Jack Wilshere says Theo Walcott‘s latest act in an Arsenal jersey made him a club “legend.”
That trolling, “2-0″ gesture Walcott directed at Tottenham fans as he was being stretchered off the field Saturday will stand as the enduring image of his 2013-14 season because it ended right then and there.
Walcott suffered a ruptured anterior cruciate ligament in his left knee in the FA Cup third round victory over Tottneham. The Arsenal and England forward will miss at least six months of action, including the back end of Arsenal’s season and the 2014 FIFA World Cup.
Walcott’s knee injury is a serious blow for the league-leading Arsenal, as it chases its first Premier League title in a decade, but the loss of the speedy 24-year-old won’t necessarily doom the Gunners’ pursuit of glory. This season’s Premier League is the most competitive in recent memory, and the tiniest margin of points will probably separate the teams at the top. While Arsenal would be better off with a healthy Walcott, it had learned how to win without him toward the end of 2013. Before Saturday, he had already missed two months of the season due to a stomach injury, and Arsenal won five of seven league games and progressed to the knockout rounds of the UEFA Champions League in his absences. He returned to his scoring ways in recent weeks, but Arsenal had reached the top of the Premier League mountain and stayed at or around the peak without him during the fall.
Walcott’s absence will likely force Arsenal into the January transfer market. Since last summer, pundits have implored Arsenal to buy another striker. Manager Arsene Wenger has suggested that he might resist the urge to spend in January, showing a willingness to use wingers Walcott and Lukas Podolski in the center of the attack as backups to Olivier Giroud. Walcott’s season-ending knee injury could change the compass of Wenger’s transfer strategy before the end of the months. Dimitar Berbatov could re-emerge as an attractive option, despite Wenger’s insistence that Arsenal has no interest in signing the Bulgarian striker. Wenger could use his substantial transfer funds to recruit Berbatov or a player of “super quality,” as he likes to say.

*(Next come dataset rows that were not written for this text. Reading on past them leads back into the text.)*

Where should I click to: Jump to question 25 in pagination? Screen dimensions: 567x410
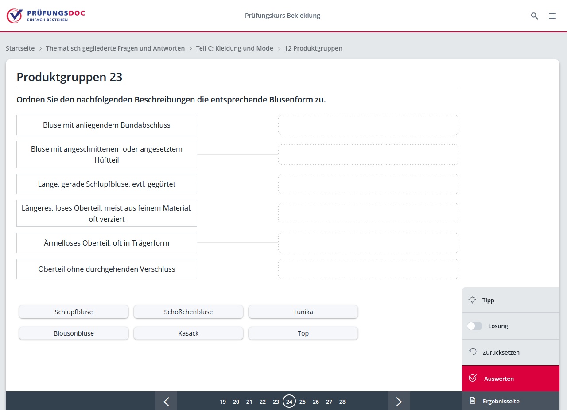coord(303,402)
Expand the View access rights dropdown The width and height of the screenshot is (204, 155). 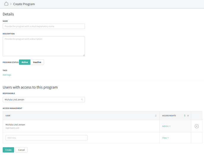coord(165,138)
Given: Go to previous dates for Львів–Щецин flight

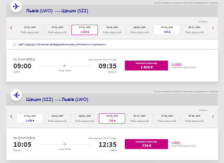Looking at the screenshot, I should pyautogui.click(x=11, y=28).
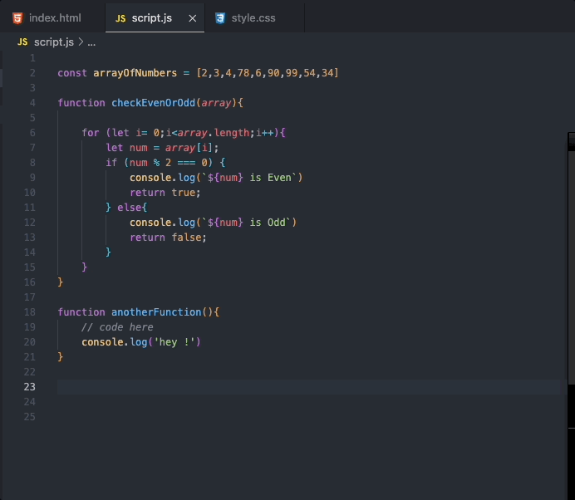The height and width of the screenshot is (500, 575).
Task: Switch to the index.html tab
Action: (x=55, y=17)
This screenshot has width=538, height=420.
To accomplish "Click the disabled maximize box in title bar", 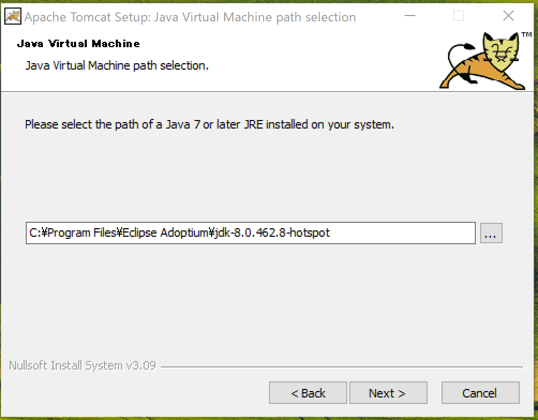I will pyautogui.click(x=459, y=16).
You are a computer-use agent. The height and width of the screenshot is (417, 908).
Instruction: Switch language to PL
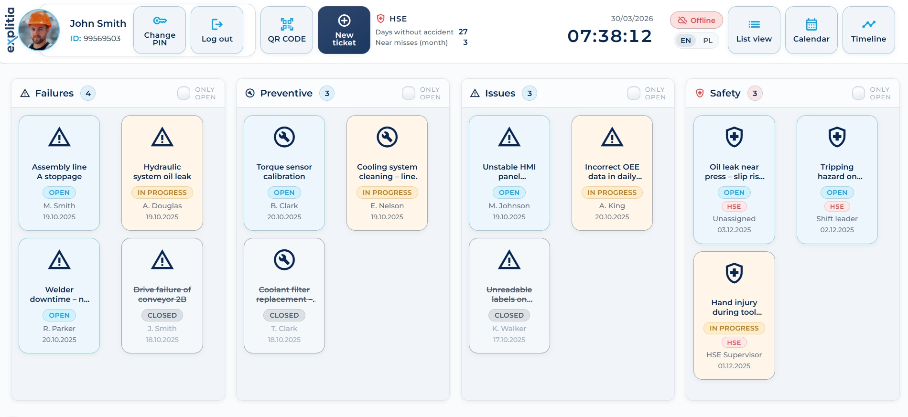(708, 41)
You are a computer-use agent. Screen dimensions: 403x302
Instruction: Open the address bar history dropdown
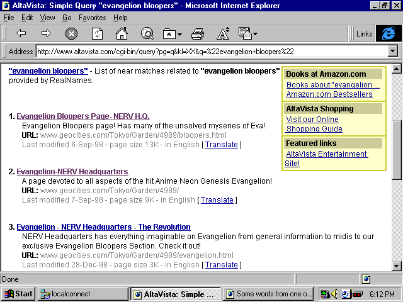point(393,52)
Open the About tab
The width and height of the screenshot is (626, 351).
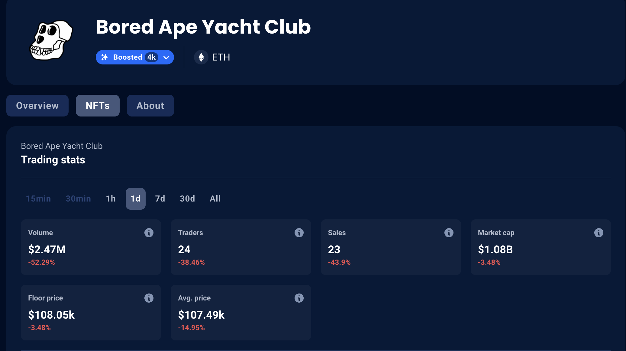150,105
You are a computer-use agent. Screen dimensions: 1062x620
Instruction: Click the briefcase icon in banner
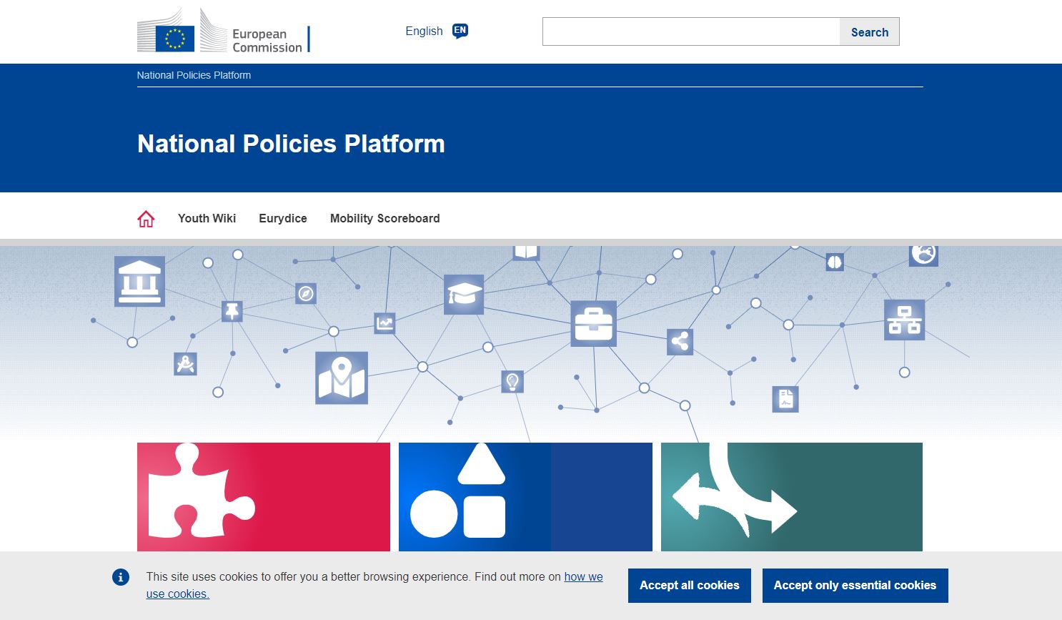593,324
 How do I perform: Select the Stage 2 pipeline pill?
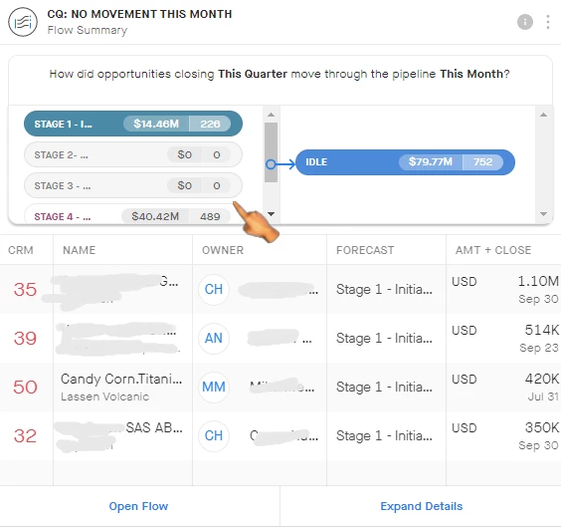[x=133, y=154]
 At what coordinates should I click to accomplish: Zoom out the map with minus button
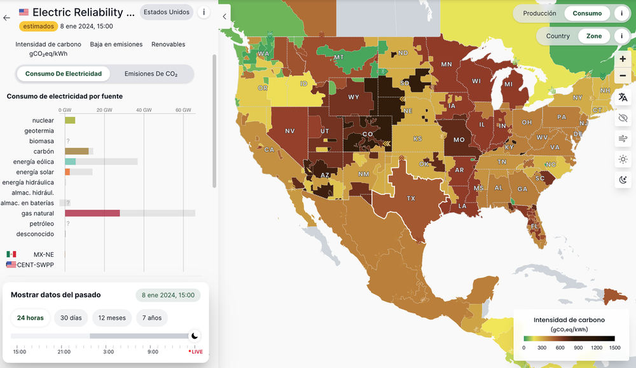pyautogui.click(x=622, y=76)
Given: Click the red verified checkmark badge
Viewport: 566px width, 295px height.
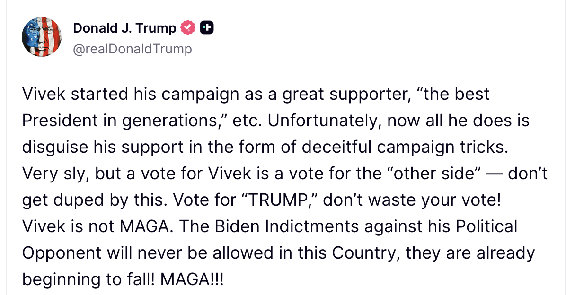Looking at the screenshot, I should click(188, 28).

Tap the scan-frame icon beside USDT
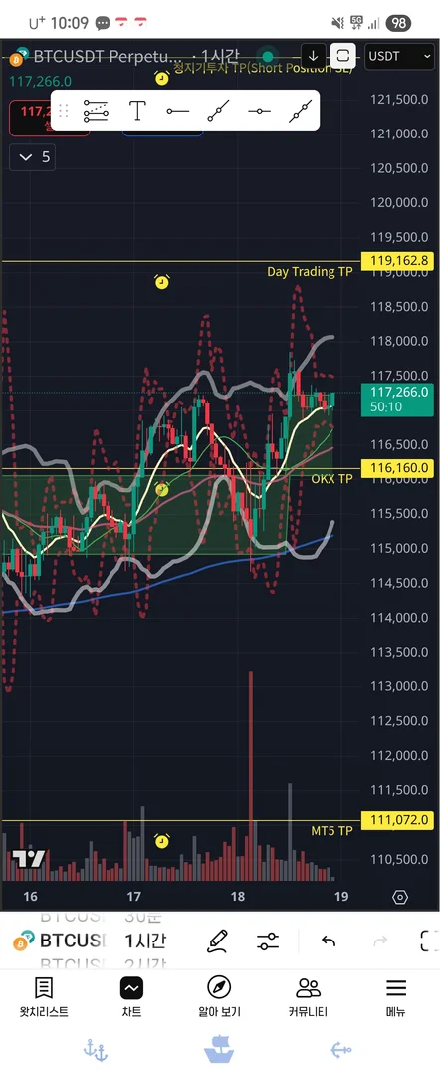coord(343,56)
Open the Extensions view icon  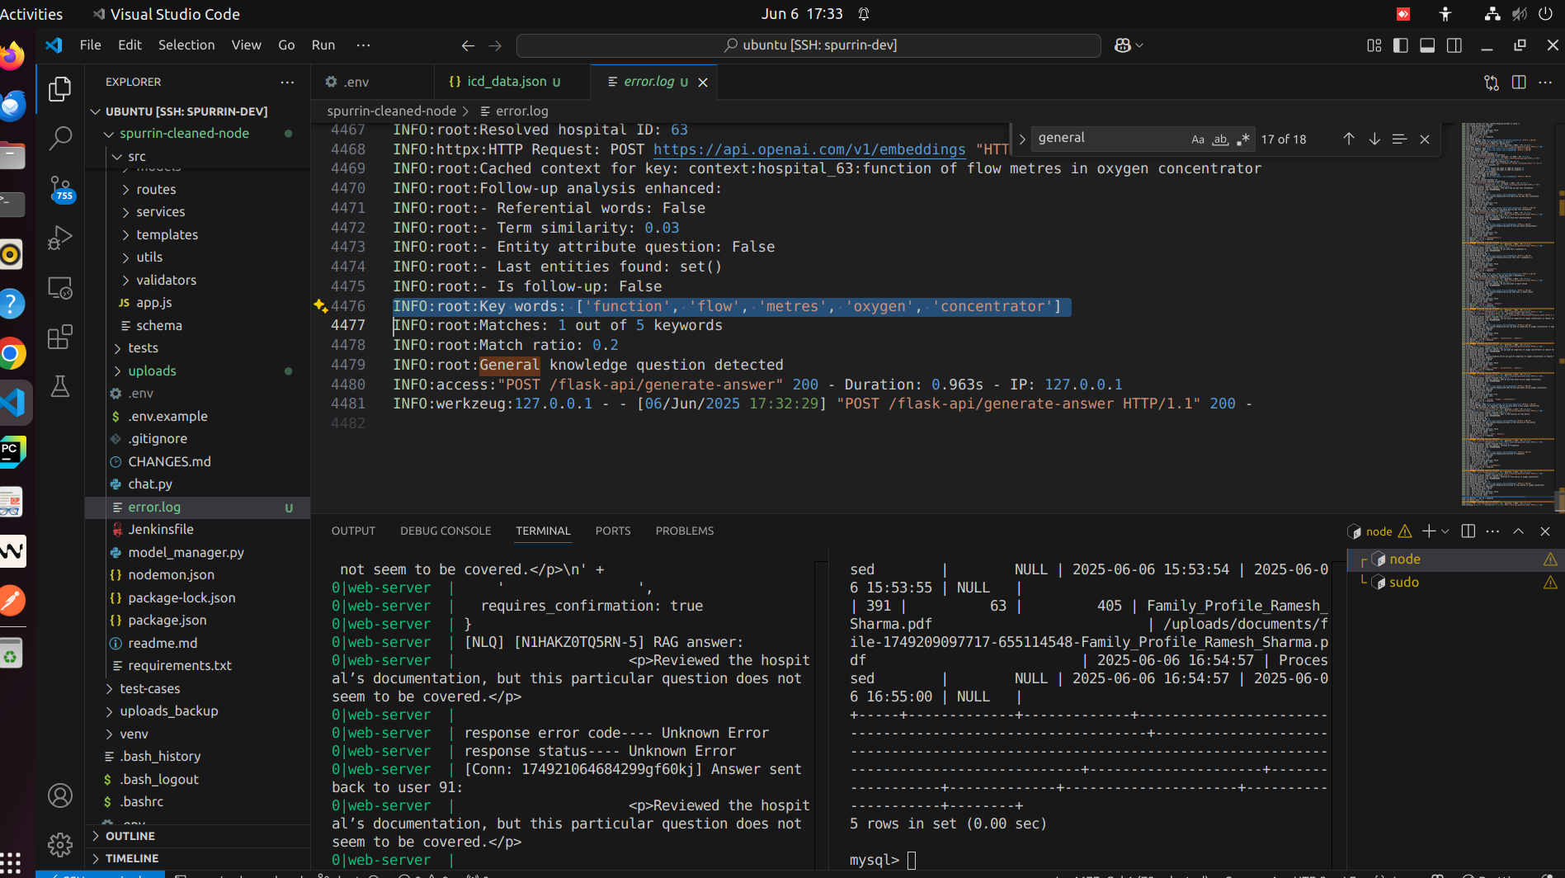[59, 337]
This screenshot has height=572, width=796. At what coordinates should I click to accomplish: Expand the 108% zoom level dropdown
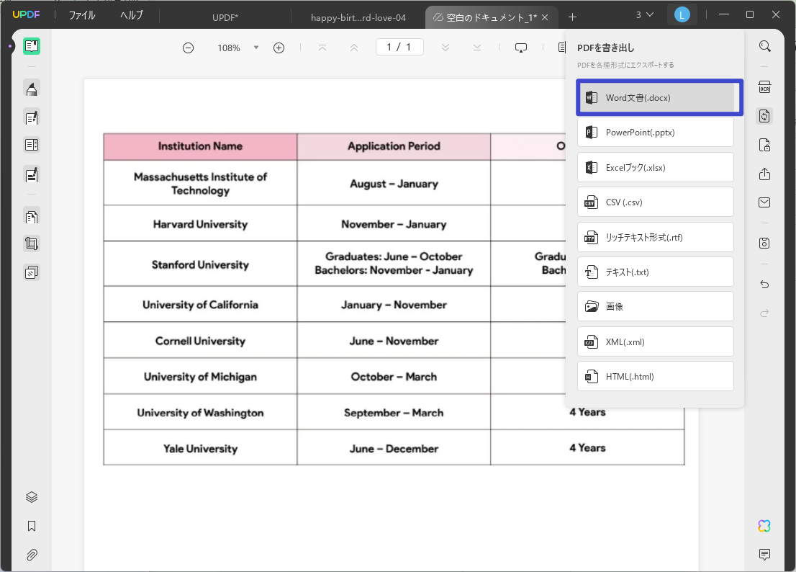(256, 48)

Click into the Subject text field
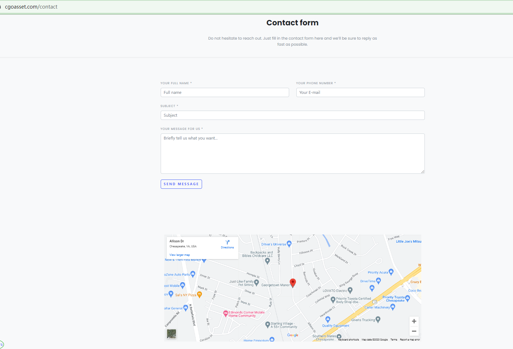tap(292, 115)
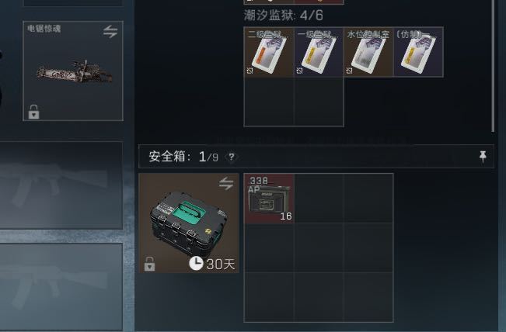
Task: Click the inventory panel vertical scrollbar
Action: (x=493, y=66)
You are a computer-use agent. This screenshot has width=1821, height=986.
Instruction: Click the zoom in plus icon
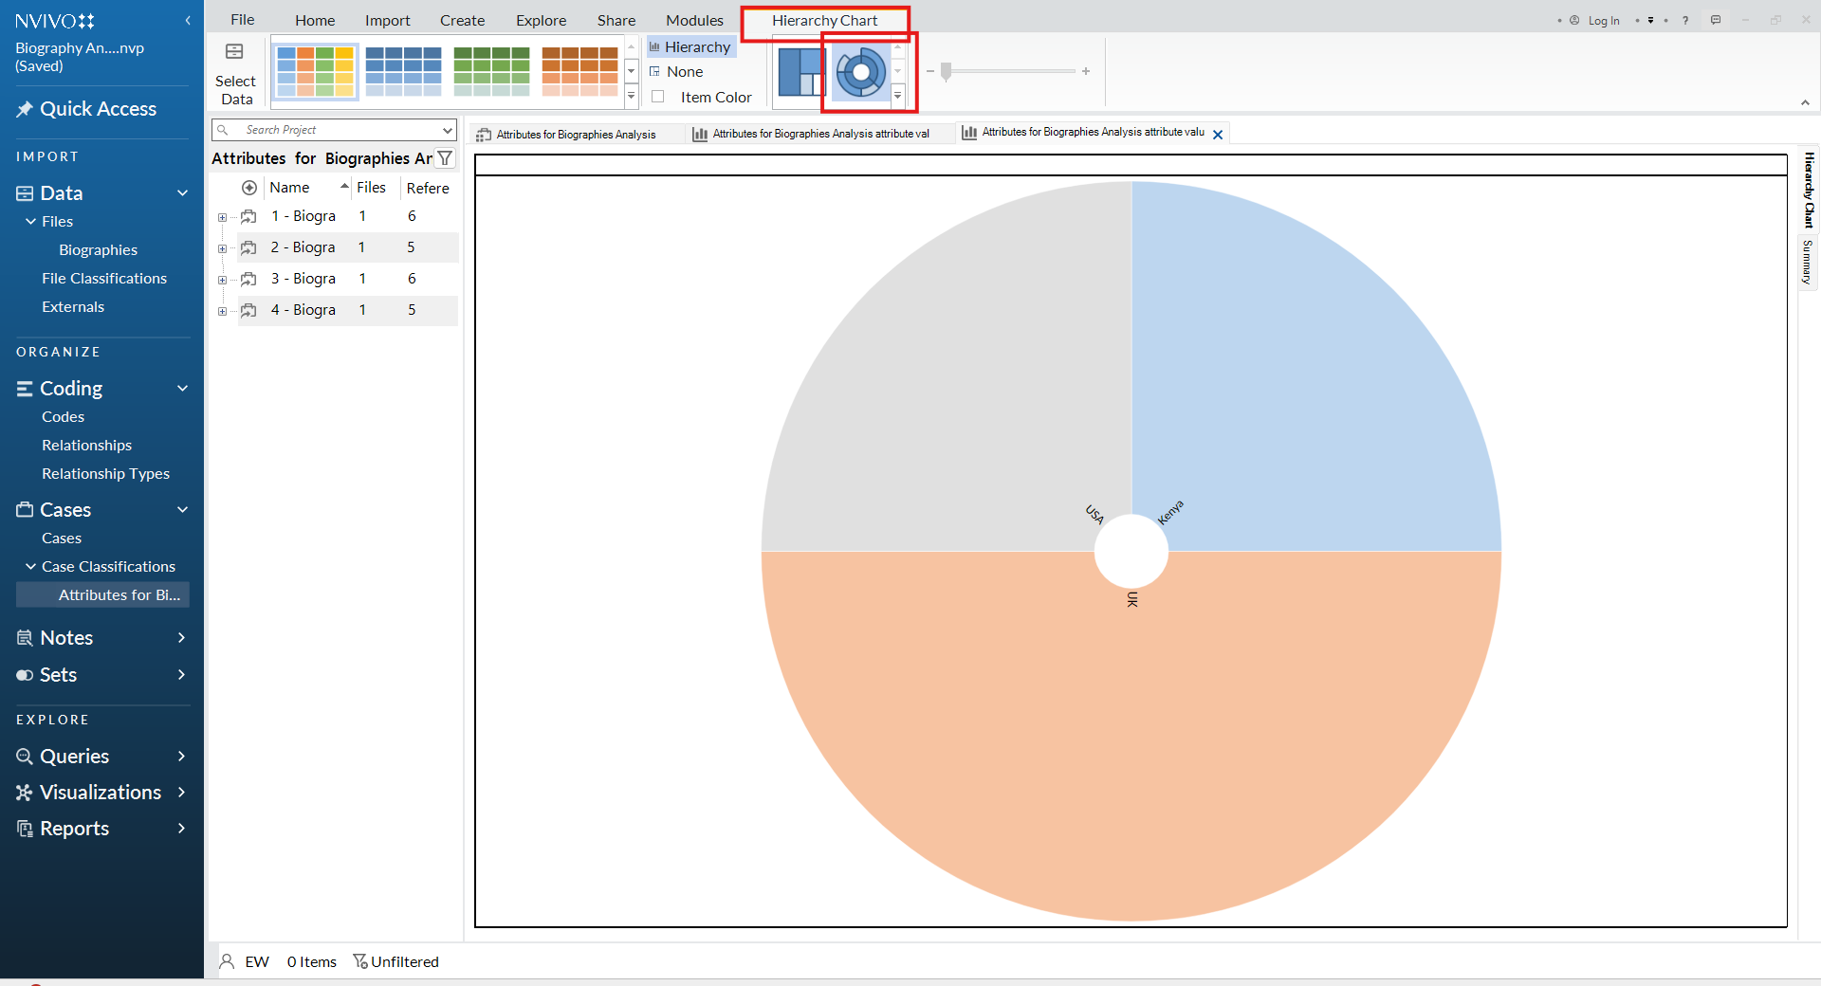pos(1086,71)
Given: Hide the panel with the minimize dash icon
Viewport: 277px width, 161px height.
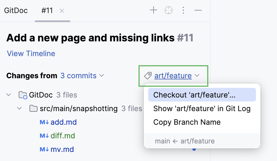Looking at the screenshot, I should click(x=198, y=11).
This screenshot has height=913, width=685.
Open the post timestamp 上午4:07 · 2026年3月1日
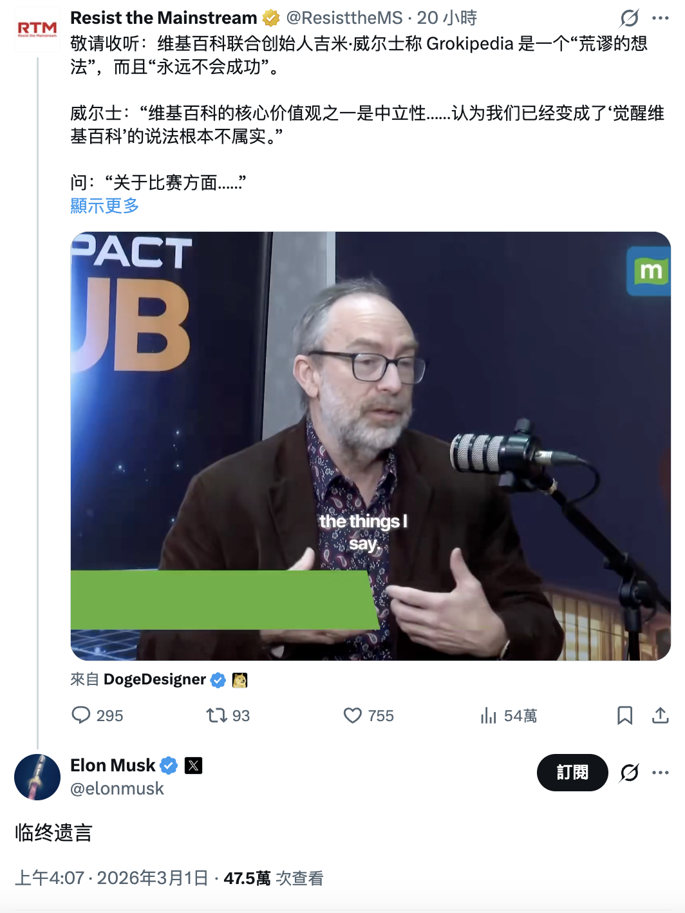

Walcott’s injury creates opportunities for other Arsenal players to claim playing time and fans’ affection. Teenage winger Serge Gnabry shone against Tottenham on Saturday. Barring injury, he’ll play regular games in the coming months, and he could earn a spot on Germany’s World Cup team if he makes a serious contribution to Arsenal’s trophy hunt. Alex Oxlade-Chamberlain, 20, will return from a long-term injury in the coming weeks. He too can advance his World Cup hopes with a strong showing in the last five months of the season. However, Mesut Ozil and Santi Cazorla will likely bear most of the burden of replacing Walcott’s goal-scoring (and creating) output than the aforementioned young duo, and both have the ability to shine in England and Europe.
Walcott’s absence hurts England’s World Cup chances as well. His five goals in 36 appearances are modest totals, but his experience and athleticism would have been useful to manager Roy Hodgson at this summer’s tournament. It’s worth mentioning that Walcott, who was a shock selection for England’s 2006 World Cup squad in (at age 17), has yet to appear in a World Cup game and won’t do so before 2018.
Walcott’s performances in recent seasons suggests he is starting to fulfill his vast potential, and the long-term contract he signed a year ago gives him security and peace of mind. While the ACL injury is a set-back, he should be able to return to form — perhaps in the second half of the 2014-15 season — and score goals to help Arsenal win trophies. Doing so could make him a true Arsenal legend. Until then, he can bask in the cult hero status he gained by trolling Tottenham on Saturday.